Hemmingway shared “I have drunk since I was 15, and few things have given me more pleasure.”
Whiskey is one of the things which legends are made. From the Greeks to the Irish, it has developed into an elixir delighting the taste buds and occasionally the brain. There is something adult, worldweary, and strong about holding a glass of the brown water. From early times to the Wild West, it appears again and again in stories and modern myths. It is no wonder authors have been captured by its amber hue. Here is a guide so this weekend you can drink whiskey like a literary legend.
John Steinbeck
While John Steinbeck’s favorite drink was the Jack Rose, he made an impact on the imagine of whiskey with his most famous book. The liquor makes an appearance in several of Steinbeck’s books, including his magnum opus, The Grapes of Wrath. Tom Joad drains a pint in the early chapters as he makes his way back to the family homestead. His uncle John, meanwhile, has a well-known proclivity for whiskey and “jake,” an infamous Prohibition-era patent medicine that was both mostly alcohol and known to cause nerve damage. Times may be tough, but whiskey is always there it seems.
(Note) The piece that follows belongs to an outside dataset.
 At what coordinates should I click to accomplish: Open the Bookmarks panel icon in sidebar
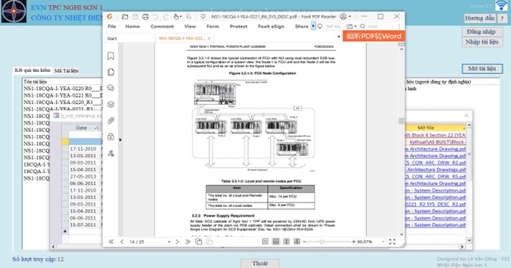[x=111, y=56]
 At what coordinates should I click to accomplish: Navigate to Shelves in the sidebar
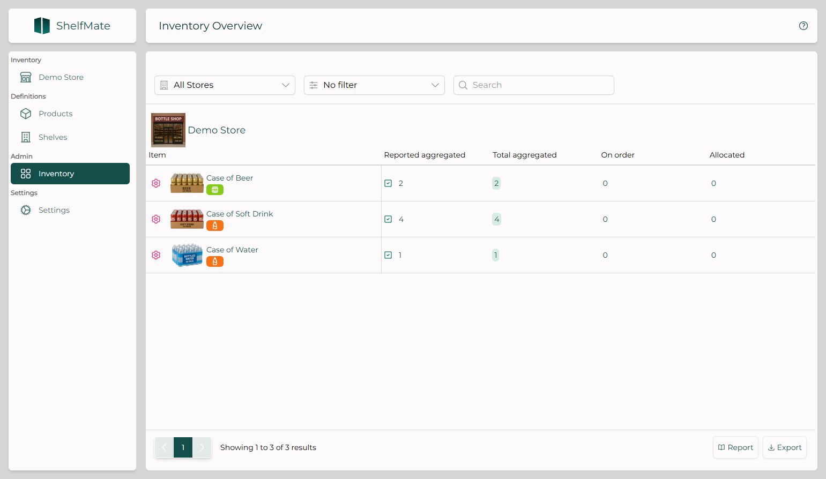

The daring hero of the Spanish Civil War, WWII and the inventor of the Great Gatsby, Ernest Hemingway was fond of many drinks. While most people probably associate him with daiquiris or absinthe (not bad choices), he was a prodigious whiskey drinker. Supposedly his real-life drink of choice was a scotch and soda. Seems reasonable since it appears more frequently in his writing than any other—notably in The Snows of Kilimanjaro. In the autobiographical A Moveable Feast, he pounds quite a few whiskeys between rounds of smack-talk about F. Scott Fitzgerald and Gertrude Stein.
Dorothy Parker
The American poet, writer, critic, wit, and satirist helped create a moment with the Algonquin Round Table. The gathered wit and wisdom of creative leaders in the day traded barbs, insight and stories while handling a highball. While her most quoted bon mot was about vodka, scotch was her passion. Sipping on it though the day made her feel cheerful and loose, clever remarks spun spontaneously from her lips, until everyone was falling down with laughter and she felt appreciated and loved. Never did Dorothy appear drunk. But she was seldom completely sober either.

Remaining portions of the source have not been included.